Mazur’s language masterfully conveys the gothic, almost claustrophobic atmosphere of the speaker’s college years. Phrases like “the scrollery iron gate” and “Paradise Pond” evoke a sense of decay and isolation, while the recurring image of the examination hall filled with “victims and perpetrators” captures the speaker’s ongoing sense of inadequacy and dread. The “classic college nightmare” of unread books and unfulfilled expectations becomes a metaphor for the speaker’s broader anxieties about her place in the world and her ability to meet its demands.

The poem’s exploration of literature as both a refuge and a source of pressure is particularly poignant. Shakespeare’s soliloquies, memorized in moments of despair, serve as a lifeline for the speaker, offering a language through which she can articulate her fears and desires. Yet, these same soliloquies underscore her sense of unworthiness, as she sees herself as the “unversed girl I never stop becoming.” This tension between the solace and the demands of literature mirrors the speaker’s broader struggle to reconcile her intellectual aspirations with her emotional realities.

The closing lines of the poem bring the narrative full circle, as the speaker reflects on the death of her former professor and her own sleepless nights spent reading.
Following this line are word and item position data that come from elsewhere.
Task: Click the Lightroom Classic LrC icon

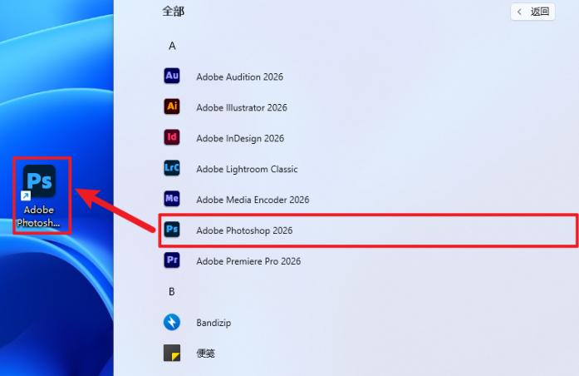Action: (x=172, y=169)
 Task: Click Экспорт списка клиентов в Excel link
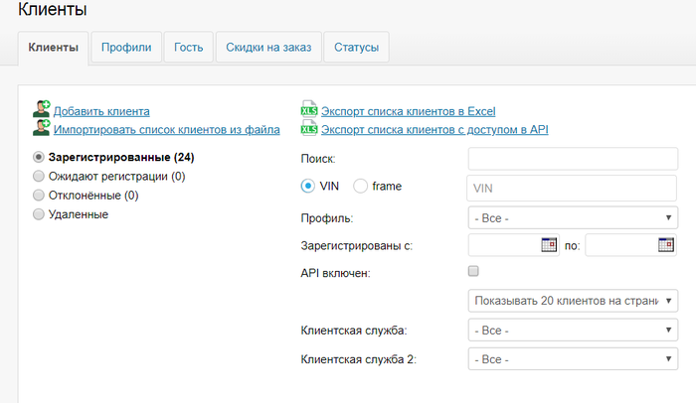pyautogui.click(x=408, y=111)
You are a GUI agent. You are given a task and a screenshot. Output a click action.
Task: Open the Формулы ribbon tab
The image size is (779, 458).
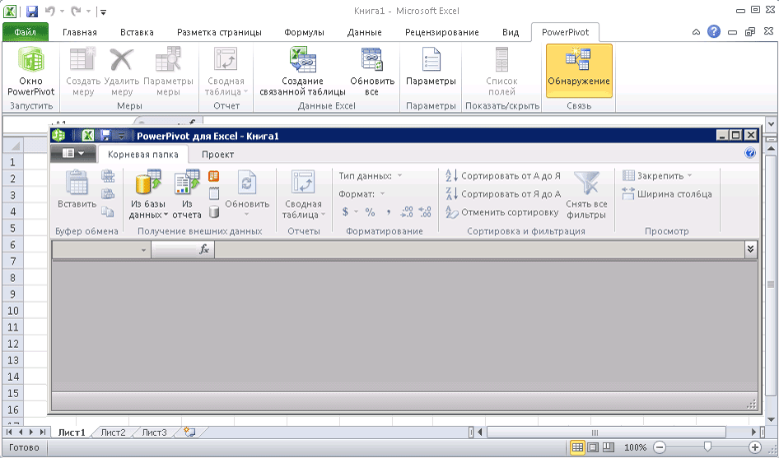[x=304, y=33]
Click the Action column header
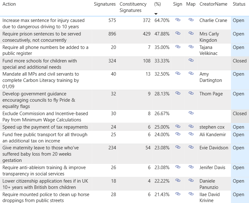This screenshot has width=249, height=203. point(9,4)
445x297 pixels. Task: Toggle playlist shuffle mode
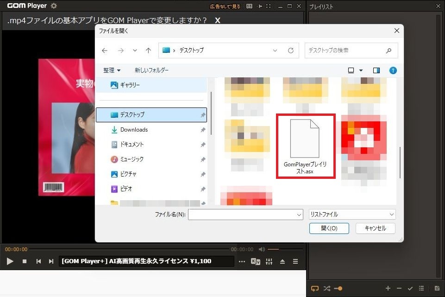pyautogui.click(x=327, y=289)
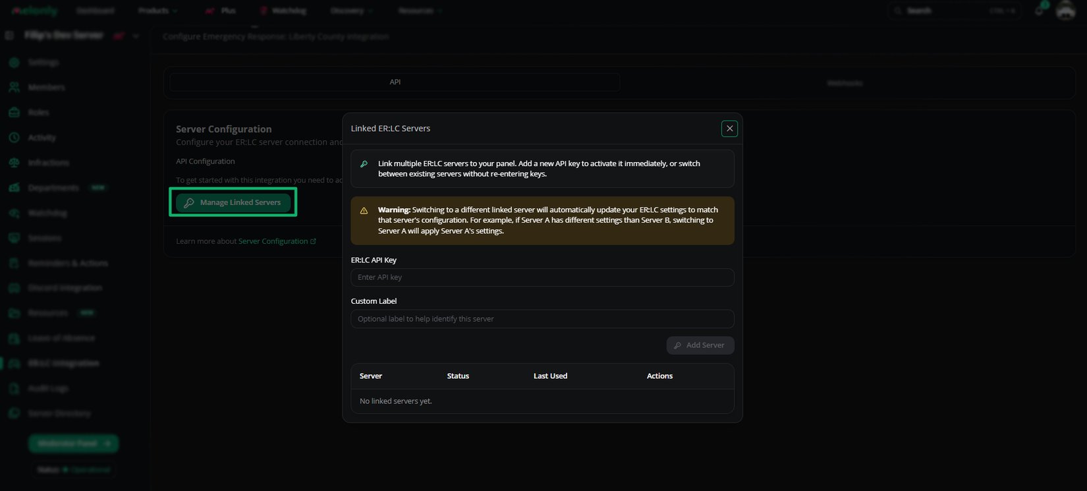This screenshot has height=491, width=1087.
Task: Follow the Server Configuration help link
Action: coord(277,241)
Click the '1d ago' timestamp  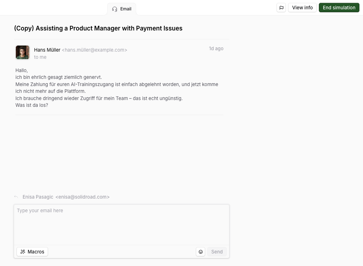[x=216, y=48]
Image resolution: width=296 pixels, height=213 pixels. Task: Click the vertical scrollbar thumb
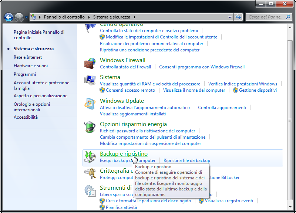[290, 120]
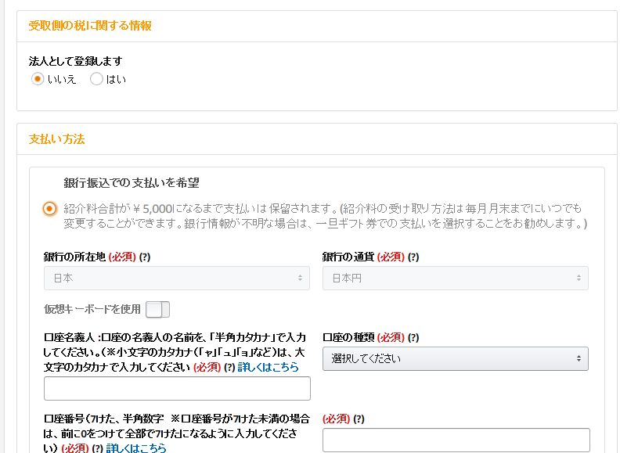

The novel’s “bloody weapon on the cover” becomes a symbol of the unresolved conflicts and traumas that continue to haunt her. The dream she tries to avoid—of a gothic campus filled with victims and perpetrators—is a reminder of the ways in which the past lingers, shaping her identity and her relationship with the world.

“Horizontal Man” is ultimately a meditation on the interplay between fiction and reality, past and present, and achievement and failure. Mazur captures the complexity of memory, where moments of triumph and despair coexist, and where literature serves as both a mirror and a means of escape. The poem’s rich imagery and introspective tone invite readers to reflect on their own formative experiences, the weight of their personal histories, and the ways in which we carry the unresolved narratives of our lives.